The anti-trust lawsuit contests a firmware update released by Apple eight years ago, that prevented music not from iTunes from playing on the iPod. The class action automatically includes all US consumers who bought an iPod directly from Apple between September 12, 2006 and March 31, 2009.

The case was first lodged back in 2004 by company RealNetworks when it launched a new service called Harmony that enabled DRM’d music bought from the RealPlayer Music Store to play on the iPod. At the time (and still in effect today) Apple had placed  restrictions on the iPod that meant users could only play FairPlay DRM’d music from iTunes or unprotected formats, such as MP3. Harmony offered a workaround to the filter, providing users with open access. Apple was unhappy with the move and later responded by releasing a firmware update for the iPod, which blocked RealNetwork’s new service.

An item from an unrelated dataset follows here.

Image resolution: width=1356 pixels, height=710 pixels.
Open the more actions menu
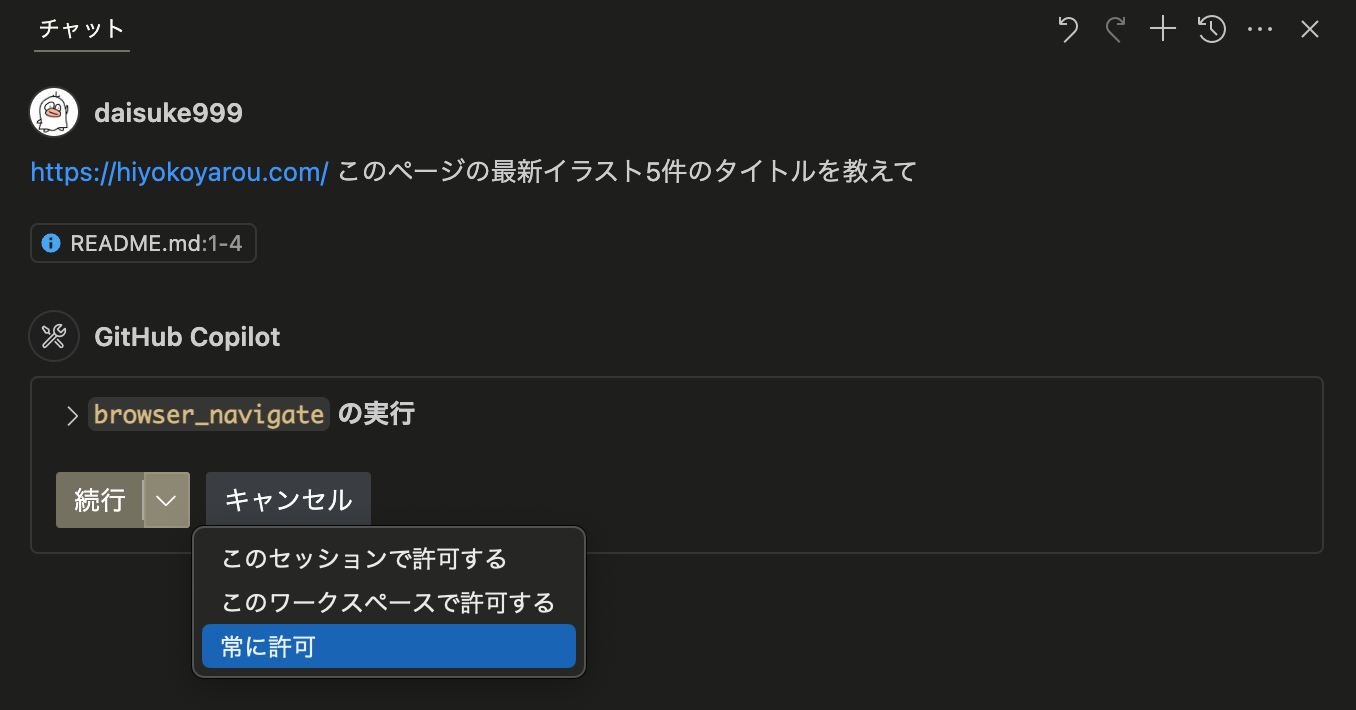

The software update angered several iPod buyers who filed a suit against Apple at the time, accusing the company of illegally blocking competition, which in turn, hiked the prices of its iPod line. For years the case was held up by processing in the legal system, until November 2011 when the District Court granted it class action status. Despite reports of Apple entering into settlement talks last month, the case is now forging ahead.

In the District Court’s email, the board advises iPod owners of the class action, the pending case and their subsequent involvement in the proceedings, reports Ars Technica.

The iPods models that are included in the class definition include iPod nanos (first, second, third and fourth generations), iPod touches (second and third generations), iPod shuffles (first, second and third generations) and standard/classic iPods (fifth generation, U2 Special Editions, and iPod Classics).

Apple had not commented on the case at the time of publication.